CLEVELAND -- Hazardous materials pass through Northeast Ohio neighborhoods each day by train, and first responders tell Channel 3 they need better notification of what potentially dangerous chemicals are board.
In May, a CSX train derailed in Rosedale Maryland after colliding with a garbage truck. The derailment caused a fire, and an explosion powerful enough to damage buildings blocks away.
Among the chemicals on board the train, sodium chlorate, which can be used to make, among other things, herbicides and explosives. The Rosedale derailment is proof of what makes emergency responders so nervous.
"What really concerns us the most is what is on the train," says Painesville Fire Chief Mark Mlachak, who tells Channel 3 first responders are effectively in the dark about what is on board a train until after it derails.
"We knew we had a threat, and we evacuated to the half mile. We didn't actually know what was burning," Mlachak says in recalling the 2007 train derailment in Painesville.
Most of the hazardous materials on board, such as ethanol were discovered early because of placards displayed on rail cars.
But to figure out the rest, Mlachak says it took combing through pages of the train's manifest and comparing codes with rail cars.
"We didn't know about the phthalic anhydride for quite a while. That could have been a deal breaker. There is no quick easy way to find out what is in that fire. You have to recon. You have to do research," Mlachak says of the derailed car that proved to be most challenging to identify.
Phthalic anhydride is a chemical used in making plastics. It can cause burning if inhaled and skin irritations. "
," Mlachak adds.
According to the Federal Railroad Administration, no federal law requires public disclosure of hazardous materials being carried by trains. However, local governments can request railroads provide a list of their top 25 hazardous materials to local government officials upon request.
That information can be shared with responders for planning and training. Emergency responders that Channel 3 spoke to say railroads have been proactive in helping them with emergency preparedness drills.
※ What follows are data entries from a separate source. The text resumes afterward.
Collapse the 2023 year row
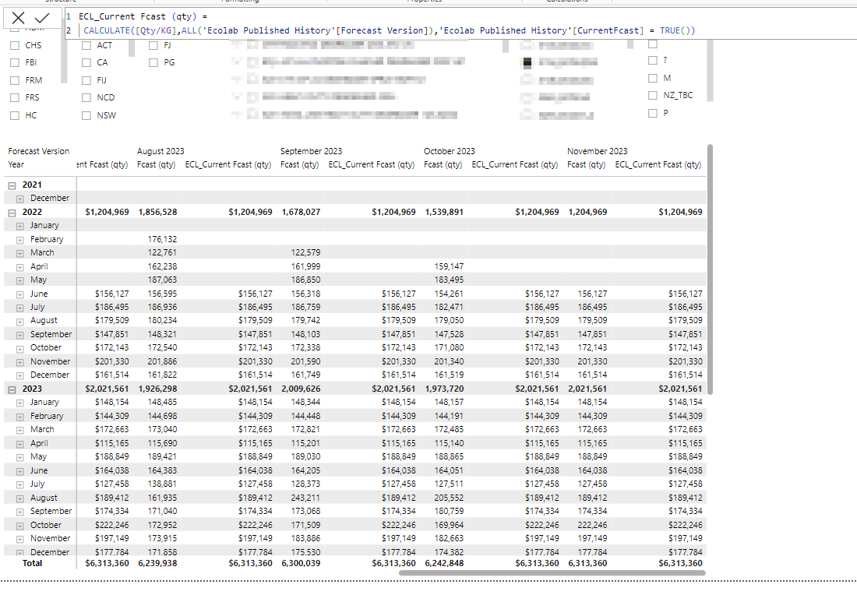The height and width of the screenshot is (616, 857). coord(12,389)
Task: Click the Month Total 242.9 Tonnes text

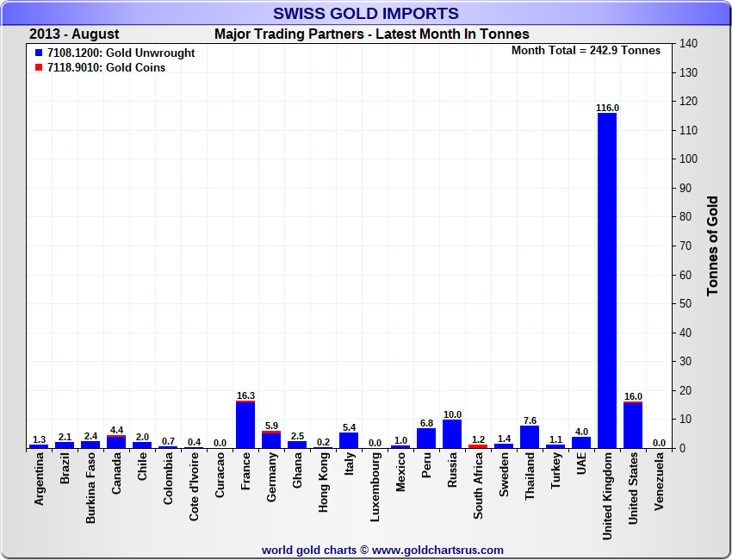Action: (586, 51)
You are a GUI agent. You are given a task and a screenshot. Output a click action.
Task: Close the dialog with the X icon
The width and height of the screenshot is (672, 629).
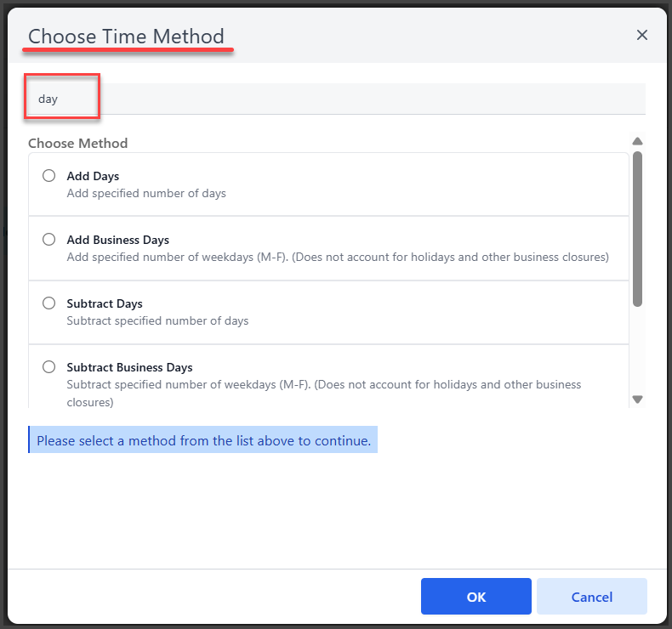[641, 35]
In Painesville, 1,400 residents were evacuated safely, and crews were able to contain the spill, and limit the environmental impact.
But what if a similar derailment happened just a few miles away in downtown Cleveland?
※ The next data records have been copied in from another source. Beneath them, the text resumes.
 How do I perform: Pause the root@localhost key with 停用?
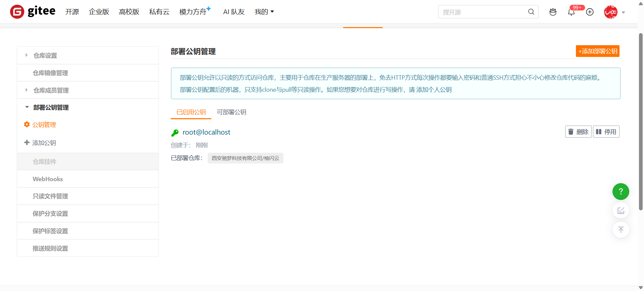point(606,132)
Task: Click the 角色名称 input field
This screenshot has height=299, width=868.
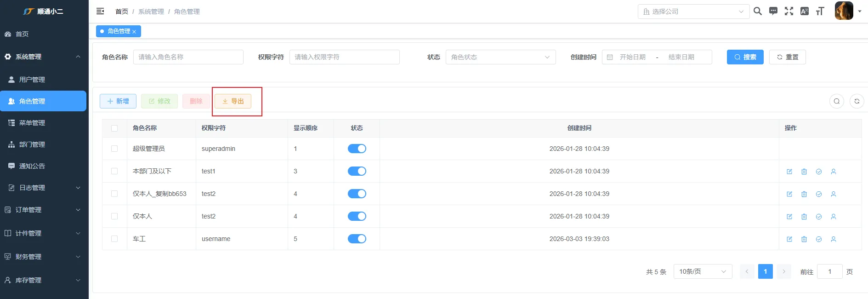Action: point(188,57)
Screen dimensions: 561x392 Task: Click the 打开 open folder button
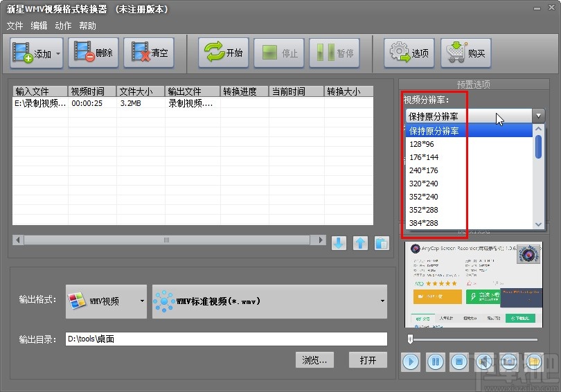coord(368,360)
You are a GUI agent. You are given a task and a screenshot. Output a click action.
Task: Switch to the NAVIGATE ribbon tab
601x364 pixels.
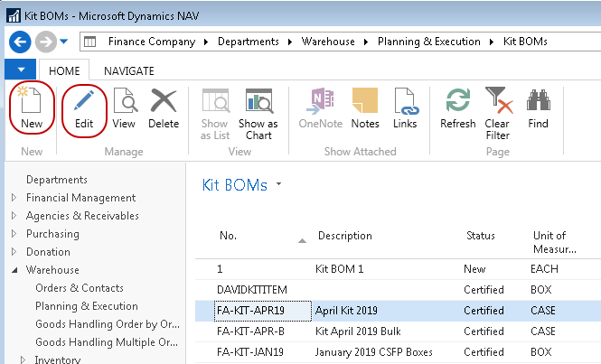pos(129,70)
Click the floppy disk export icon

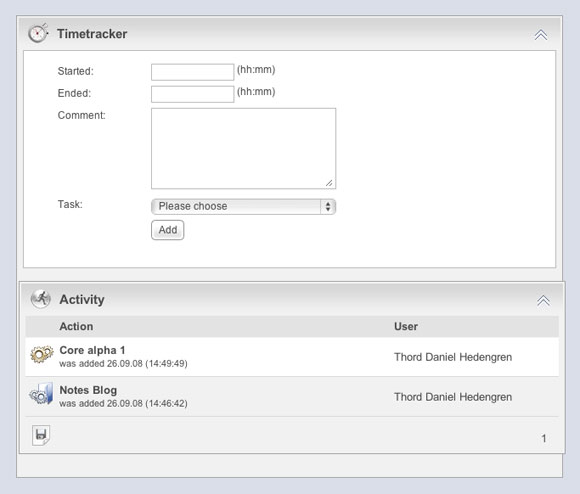(41, 435)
"Several hundred-thousand people downtown at any given time on a work day? And if there was going to be a spill? There could be potential catastrophic effects," says Cleveland Councilman Matt Zone.
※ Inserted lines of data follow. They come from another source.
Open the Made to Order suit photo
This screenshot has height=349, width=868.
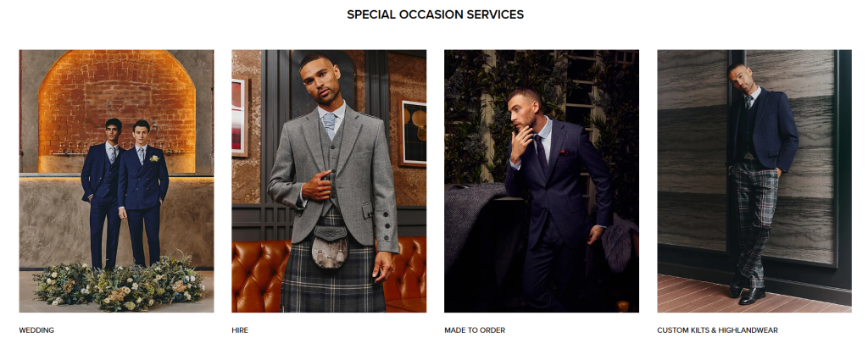tap(542, 181)
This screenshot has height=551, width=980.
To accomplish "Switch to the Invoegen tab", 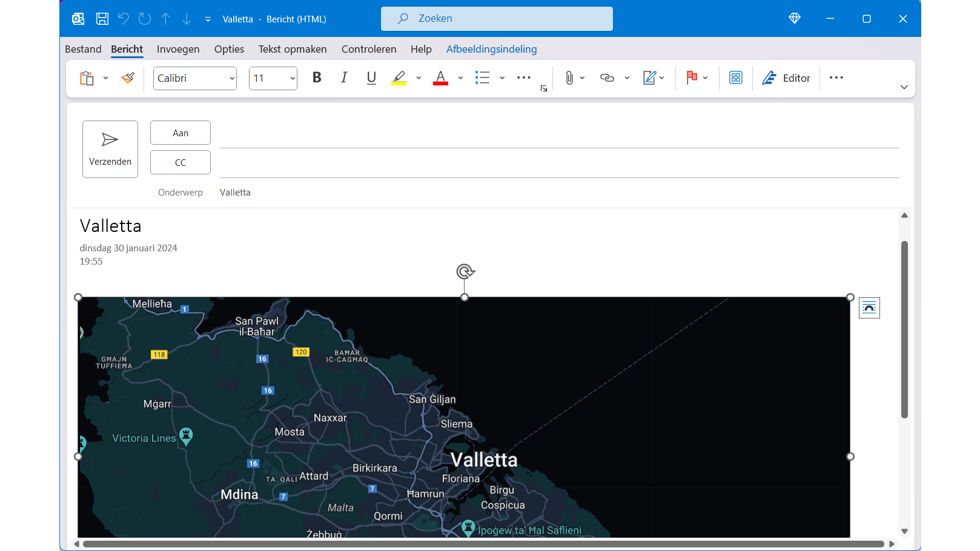I will click(x=178, y=49).
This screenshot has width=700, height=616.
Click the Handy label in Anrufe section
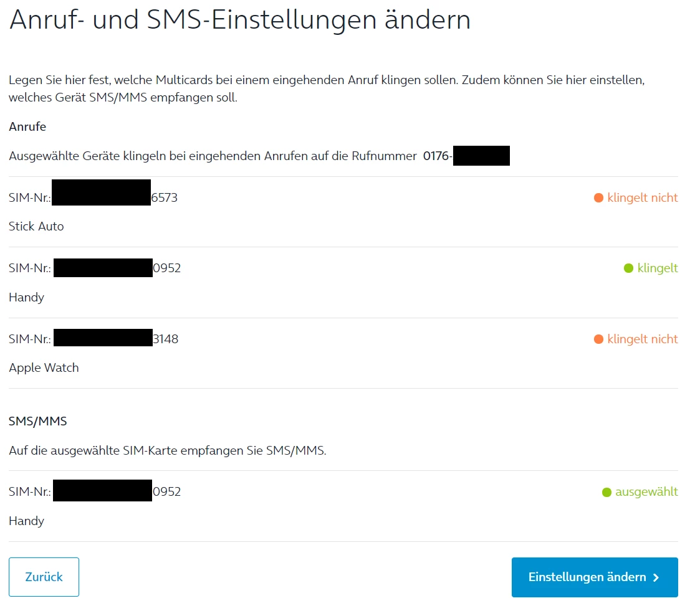tap(26, 298)
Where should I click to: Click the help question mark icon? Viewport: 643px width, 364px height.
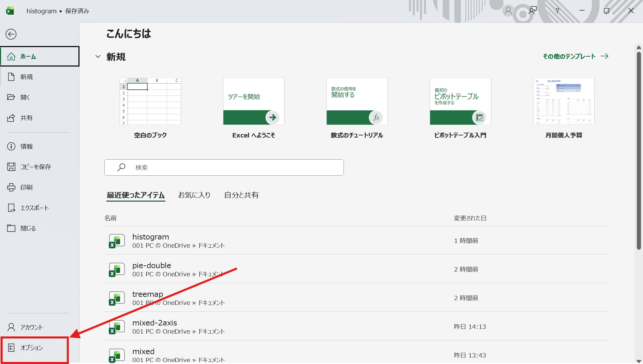[557, 11]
He and other leaders have pushed for rerouting hazardous loads around Cleveland. In fact, 6 years ago he showed us a proposed reroute that would utilize existing track and reduce the population exposure by one-third.
But the plan stalled.
"The most appropriate level of government to work with the rail lines to look at how they are routing their trains is the federal government," Zone says.
Several years ago, the Department of Homeland Security deemed Cleveland a "high threat urban area," meaning it's more susceptible to attack by terrorists targeting railroad tank cars.
"What if someone wanted to sabotage these trains, particularly when they are transporting hazardous chemicals, sometimes spent nuclear fuel," Zone asks, voicing his concern.
Shel Lustig is a retired railroad industry veteran, who now shares his knowledge with Cuyahoga County's Local Emergency Planning Committee.
In 2004, Lustig helped create a derailment scenario along Cleveland's lakefront. A freight train carrying hazardous materials derails behind Cleveland's FBI building. The scenario included a fire and explosion. The conditions were a warm summer workday afternoon with a north wind coming off the lake.
"Are we equipped to handle it? Then, the answer was no. And while some improvements have been made, I'm sure the answer today would also be no," Lustig says.
For their part, railroads are under a "common carrier obligation" as part of the Interstate Commerce Act. Railroads are mandated to carry all goods offered for transportation, including hazardous shipments. The Federal Railroad Administration says railroads have expressed concern over this obligation, as it relates to safety and enormous liability.
We did reach out to CSX and Norfolk Southern, two of the railroads that transport through Northeast Ohio. Norfolk Southern is looking into whether they've received proposals to reroute train traffic and promised to follow up with us.